[Data extracted from a collection]
Content starts

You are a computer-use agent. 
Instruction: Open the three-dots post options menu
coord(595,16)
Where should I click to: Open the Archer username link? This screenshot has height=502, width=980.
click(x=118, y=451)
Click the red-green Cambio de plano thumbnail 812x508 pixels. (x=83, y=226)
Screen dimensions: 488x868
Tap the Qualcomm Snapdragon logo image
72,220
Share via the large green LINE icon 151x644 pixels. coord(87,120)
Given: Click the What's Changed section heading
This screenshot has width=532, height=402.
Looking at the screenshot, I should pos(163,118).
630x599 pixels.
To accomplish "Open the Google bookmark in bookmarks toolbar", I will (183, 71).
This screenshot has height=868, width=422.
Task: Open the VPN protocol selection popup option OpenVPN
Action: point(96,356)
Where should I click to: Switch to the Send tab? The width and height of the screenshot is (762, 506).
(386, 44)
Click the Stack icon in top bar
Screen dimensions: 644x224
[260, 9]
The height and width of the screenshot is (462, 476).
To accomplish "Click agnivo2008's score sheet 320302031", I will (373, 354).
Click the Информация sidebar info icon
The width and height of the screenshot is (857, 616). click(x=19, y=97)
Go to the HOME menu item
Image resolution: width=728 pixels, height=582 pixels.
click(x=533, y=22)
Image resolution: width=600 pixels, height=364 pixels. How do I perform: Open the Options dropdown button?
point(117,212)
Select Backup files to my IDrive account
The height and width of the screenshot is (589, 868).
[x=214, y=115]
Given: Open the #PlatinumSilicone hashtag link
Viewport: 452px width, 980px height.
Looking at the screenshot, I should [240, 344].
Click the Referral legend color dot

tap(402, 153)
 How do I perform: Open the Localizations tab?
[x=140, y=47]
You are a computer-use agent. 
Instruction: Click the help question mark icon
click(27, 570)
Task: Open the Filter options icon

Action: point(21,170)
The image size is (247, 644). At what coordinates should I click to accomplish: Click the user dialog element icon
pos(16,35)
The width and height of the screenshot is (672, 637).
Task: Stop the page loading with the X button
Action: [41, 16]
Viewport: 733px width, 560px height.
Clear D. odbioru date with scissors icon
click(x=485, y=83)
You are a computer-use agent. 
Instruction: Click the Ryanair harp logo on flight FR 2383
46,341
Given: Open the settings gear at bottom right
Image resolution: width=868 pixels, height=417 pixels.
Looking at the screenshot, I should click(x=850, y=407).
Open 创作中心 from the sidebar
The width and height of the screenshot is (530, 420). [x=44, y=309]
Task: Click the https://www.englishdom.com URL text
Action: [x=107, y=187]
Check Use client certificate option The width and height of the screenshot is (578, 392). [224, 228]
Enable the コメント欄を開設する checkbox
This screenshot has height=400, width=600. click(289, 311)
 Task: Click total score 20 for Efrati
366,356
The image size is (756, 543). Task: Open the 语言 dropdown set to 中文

Content ends

AIM OF THE EXERCISE> Output, from the data above, the lines from the line with "The height and width of the screenshot is (589, 868)." to the line with "Check Use client" exactly as they stand, both ends included and nothing else.

RESPONSE BELOW>
The height and width of the screenshot is (589, 868).
[x=214, y=115]
Given: Open the #PlatinumSilicone hashtag link
Viewport: 452px width, 980px height.
Looking at the screenshot, I should [240, 344].
Click the Referral legend color dot

tap(402, 153)
 How do I perform: Open the Localizations tab?
[x=140, y=47]
You are a computer-use agent. 
Instruction: Click the help question mark icon
click(27, 570)
Task: Open the Filter options icon

Action: point(21,170)
The image size is (247, 644). At what coordinates should I click to accomplish: Click the user dialog element icon
pos(16,35)
The width and height of the screenshot is (672, 637).
Task: Stop the page loading with the X button
Action: [41, 16]
Viewport: 733px width, 560px height.
Clear D. odbioru date with scissors icon
click(x=485, y=83)
You are a computer-use agent. 
Instruction: Click the Ryanair harp logo on flight FR 2383
46,341
Given: Open the settings gear at bottom right
Image resolution: width=868 pixels, height=417 pixels.
Looking at the screenshot, I should click(x=850, y=407).
Open 创作中心 from the sidebar
The width and height of the screenshot is (530, 420). [x=44, y=309]
Task: Click the https://www.englishdom.com URL text
Action: [x=107, y=187]
Check Use client certificate option The width and height of the screenshot is (578, 392). [224, 228]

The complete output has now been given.